When Antipater was shut up in Lamia by the Greeks and the Athenians were offering sacrifices of good tidings, Demosthenes said to one of his companions, Agesistratus, that he did not share the same view as the others about the situation: "for I know," he said, "that the Greeks are capable of running the short sprint and know how to do it, but not the long-distance race." When Antipater took Pharsalus and threatened to besiege the Athenians unless they surrendered the orators, Demosthenes left the city and fled first to Aegina, intending to take refuge at the shrine of Aeacus, and then, growing afraid, moved to Calauria. When the Athenians voted to surrender the orators, including him, he sat as a suppliant in the temple of Poseidon there.

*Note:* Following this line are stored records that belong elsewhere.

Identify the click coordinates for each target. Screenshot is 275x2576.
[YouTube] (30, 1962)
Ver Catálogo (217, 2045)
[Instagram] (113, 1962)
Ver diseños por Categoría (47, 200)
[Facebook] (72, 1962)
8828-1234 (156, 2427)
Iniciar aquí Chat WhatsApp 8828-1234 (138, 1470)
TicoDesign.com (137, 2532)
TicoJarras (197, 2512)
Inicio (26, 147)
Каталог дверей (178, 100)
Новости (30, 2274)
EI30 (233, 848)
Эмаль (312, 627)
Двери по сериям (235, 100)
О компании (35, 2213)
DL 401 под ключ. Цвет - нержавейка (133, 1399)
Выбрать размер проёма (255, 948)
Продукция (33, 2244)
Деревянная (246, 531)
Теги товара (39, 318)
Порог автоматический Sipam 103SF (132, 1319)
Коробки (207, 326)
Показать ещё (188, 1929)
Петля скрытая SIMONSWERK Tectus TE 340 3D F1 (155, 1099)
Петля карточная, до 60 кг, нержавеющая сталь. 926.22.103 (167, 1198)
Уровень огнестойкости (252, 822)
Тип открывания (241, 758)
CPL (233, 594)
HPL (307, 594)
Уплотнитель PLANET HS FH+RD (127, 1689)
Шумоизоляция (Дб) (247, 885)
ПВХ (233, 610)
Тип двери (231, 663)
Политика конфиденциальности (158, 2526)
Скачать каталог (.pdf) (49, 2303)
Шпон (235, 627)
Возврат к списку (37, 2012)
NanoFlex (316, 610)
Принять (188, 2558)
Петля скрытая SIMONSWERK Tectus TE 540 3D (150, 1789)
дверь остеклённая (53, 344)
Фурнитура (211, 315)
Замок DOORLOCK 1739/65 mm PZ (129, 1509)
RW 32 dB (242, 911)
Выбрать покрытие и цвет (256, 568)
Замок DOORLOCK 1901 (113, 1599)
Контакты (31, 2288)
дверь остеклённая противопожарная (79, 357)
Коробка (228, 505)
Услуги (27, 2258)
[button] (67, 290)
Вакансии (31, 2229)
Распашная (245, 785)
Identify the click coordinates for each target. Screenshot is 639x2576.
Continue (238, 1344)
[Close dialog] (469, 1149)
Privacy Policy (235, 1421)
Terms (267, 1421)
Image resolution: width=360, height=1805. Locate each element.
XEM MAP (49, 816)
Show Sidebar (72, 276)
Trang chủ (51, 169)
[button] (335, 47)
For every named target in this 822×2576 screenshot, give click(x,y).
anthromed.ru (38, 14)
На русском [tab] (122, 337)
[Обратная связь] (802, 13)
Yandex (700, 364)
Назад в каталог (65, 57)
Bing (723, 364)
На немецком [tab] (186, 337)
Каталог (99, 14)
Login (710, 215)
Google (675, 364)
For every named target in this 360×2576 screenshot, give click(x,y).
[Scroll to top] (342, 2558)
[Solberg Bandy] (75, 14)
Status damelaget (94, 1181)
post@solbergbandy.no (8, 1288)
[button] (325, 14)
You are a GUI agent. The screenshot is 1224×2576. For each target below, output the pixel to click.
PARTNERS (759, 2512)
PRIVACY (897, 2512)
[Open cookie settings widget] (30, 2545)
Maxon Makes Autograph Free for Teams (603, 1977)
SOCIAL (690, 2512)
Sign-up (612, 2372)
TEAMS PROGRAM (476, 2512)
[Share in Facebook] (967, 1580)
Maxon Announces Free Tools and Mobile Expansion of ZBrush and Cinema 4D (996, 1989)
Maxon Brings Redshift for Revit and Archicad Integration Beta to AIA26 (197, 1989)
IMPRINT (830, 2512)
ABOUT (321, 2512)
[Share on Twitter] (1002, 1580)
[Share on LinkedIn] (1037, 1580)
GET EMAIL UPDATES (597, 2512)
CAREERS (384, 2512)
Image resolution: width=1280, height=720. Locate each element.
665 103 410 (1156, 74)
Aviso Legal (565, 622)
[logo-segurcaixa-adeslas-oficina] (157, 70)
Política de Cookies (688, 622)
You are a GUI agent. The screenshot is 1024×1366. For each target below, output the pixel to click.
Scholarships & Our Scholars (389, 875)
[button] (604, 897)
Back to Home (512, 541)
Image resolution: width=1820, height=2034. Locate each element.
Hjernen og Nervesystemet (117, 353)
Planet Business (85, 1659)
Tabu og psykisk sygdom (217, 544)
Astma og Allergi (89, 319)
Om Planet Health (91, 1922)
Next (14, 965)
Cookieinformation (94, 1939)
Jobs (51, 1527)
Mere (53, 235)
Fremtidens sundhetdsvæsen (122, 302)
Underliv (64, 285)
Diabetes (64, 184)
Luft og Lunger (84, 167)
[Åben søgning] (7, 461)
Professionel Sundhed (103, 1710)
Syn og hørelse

When Archias, nicknamed the "Exile-hunter," who had once been an actor alongside Anaximenes the orator, came after him and tried to persuade him to get up, on the ground that he would thereby become a friend of Antipater, Demosthenes said, "Neither when you were acting tragedy did you persuade me, nor will you persuade me now with your advice." When Archias attempted to use force, the people of the town prevented him; and Demosthenes said, "I did not take refuge in Calauria seeking safety, but so that I might convict the Macedonians of doing violence even to the gods."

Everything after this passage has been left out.